Apigee for IoT / OT

What middleBrick covers

Black-box scanning with no agents or code access
Read-only methods to protect operational stability
Detection of authentication and authorization flaws
Mapping findings to OWASP API Top 10, PCI-DSS, SOC 2
LLM adversarial probe testing for AI surface risks
Programmatic access for custom integrations

API Security Posture for IoT and OT Environments

IoT and OT environments expose APIs that were often designed for local, physical access and not for internet-facing threats. These APIs frequently lack strong authentication, expose sensitive operational data, and inherit legacy protocol behaviors that increase risk. The scanner evaluates the public-facing surface of these APIs using read-only methods to avoid any impact on device availability or control systems.

Coverage of Standards and Frameworks

Findings from the scan map directly to OWASP API Top 10 (2023), PCI-DSS 4.0, and SOC 2 Type II controls. This alignment helps you prepare for audit evidence related to access control, encryption, and monitoring requirements. For other frameworks, the tool surfaces findings relevant to security controls described in HIPAA, GDPR, ISO 27001, NIST, and CCPA, using alignment language rather than compliance guarantees.

Black-Box Scanning Approach for Operational Safety

The scanner operates as a black-box solution with no agents, SDKs, or code access required. It works with any language, framework, or cloud deployment by probing only read-only methods such as GET and HEAD, plus text-only POST for LLM probes. No active exploitation or mutation testing is performed, ensuring that device operations remain undisturbed while still identifying authentication misconfigurations, data exposure, and input validation issues.

Authenticated Scanning and Safe Credential Handling

When enabled, authenticated scanning supports Bearer tokens, API keys, Basic auth, and cookies. Access requires domain verification through DNS TXT records or an HTTP well-known file to ensure only the domain owner can scan with credentials. The scanner strictly forwards a header allowlist containing Authorization, X-API-Key, Cookie, and X-Custom-* headers to prevent credential leakage to unintended endpoints.

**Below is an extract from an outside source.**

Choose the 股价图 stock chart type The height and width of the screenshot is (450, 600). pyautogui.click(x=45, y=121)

Detection Scope and Limitations

The scanner detects issues such as JWT misconfigurations, IDOR patterns, privilege escalation indicators, CORS misconfigurations, unsafe data exposure like PII and API keys, SSRF indicators, and LLM-specific adversarial probes. It does not perform active SQL injection or command injection testing, does not fix or remediate findings, and does not detect business logic vulnerabilities that require domain context. It also does not replace a human pentester for high-stakes audits.

Frequently Asked Questions

Can the scanner test APIs that control physical devices in an OT network?

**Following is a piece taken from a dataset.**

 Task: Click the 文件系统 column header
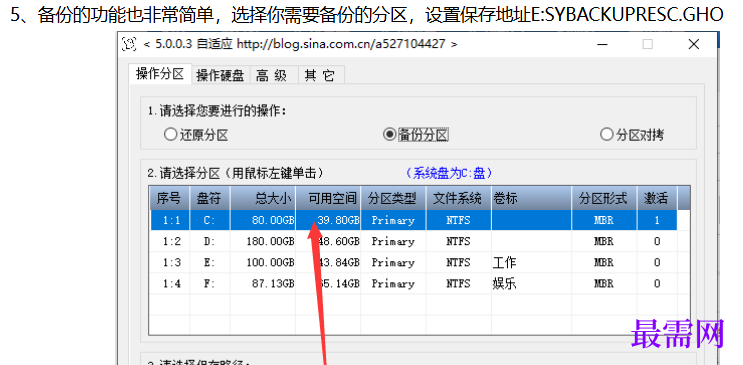click(x=459, y=198)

The scanner evaluates HTTP and text-based API surfaces using read-only methods. It does not send commands to physical devices and is designed to avoid any operational impact.

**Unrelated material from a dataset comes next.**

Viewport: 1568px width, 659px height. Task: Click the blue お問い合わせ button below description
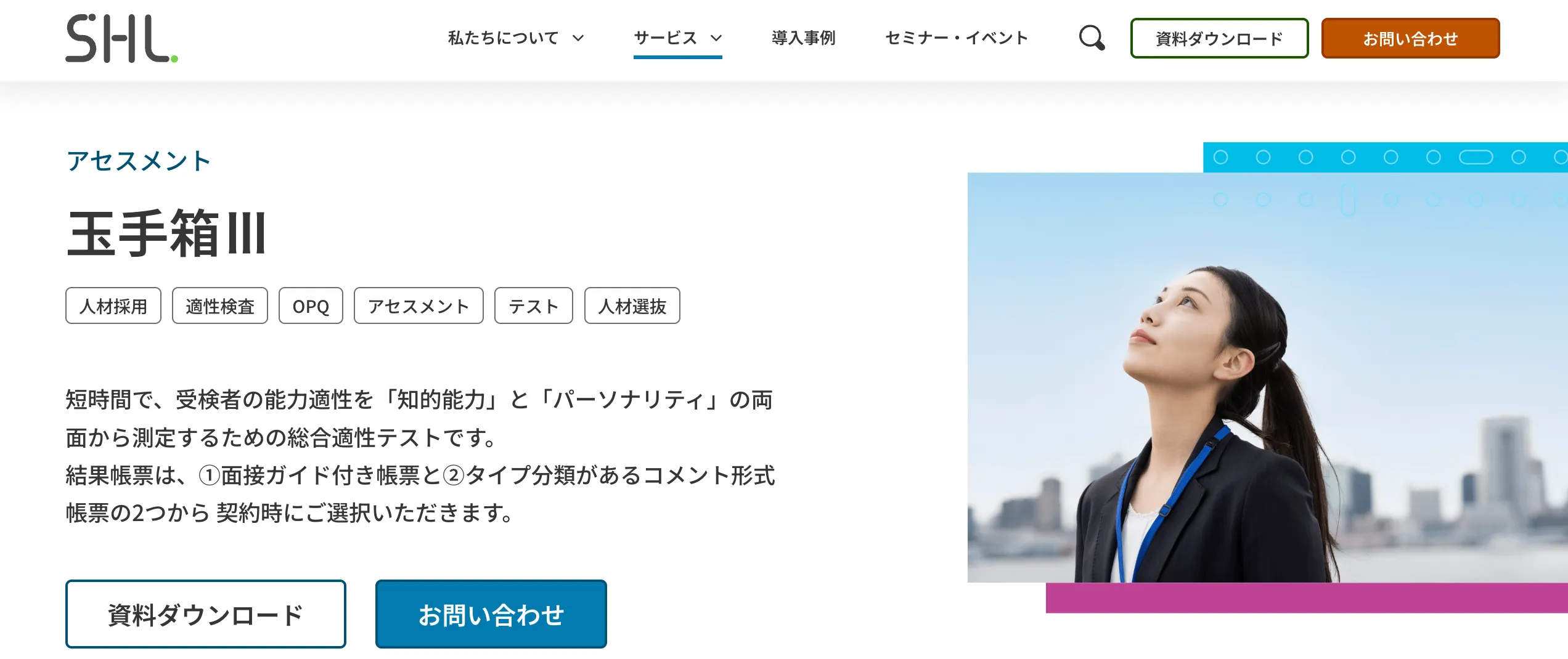pyautogui.click(x=491, y=614)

Does the scanner validate compliance certifications such as HIPAA or GDPR?

The tool uses alignment language to highlight findings relevant to security controls described in various frameworks. It does not certify compliance with HIPAA, GDPR, or any other regulation.

How does the scanner handle proprietary or binary protocols?

It focuses on HTTP and similar text-based protocols. Proprietary binary protocols are outside its detection scope, and findings are limited to what can be observed through standard API interactions.

Can authenticated scans be run continuously in CI/CD pipelines?

Yes, authenticated scanning is supported in Pro and Enterprise tiers, including integration with GitHub Actions and configurable score thresholds for CI/CD gates.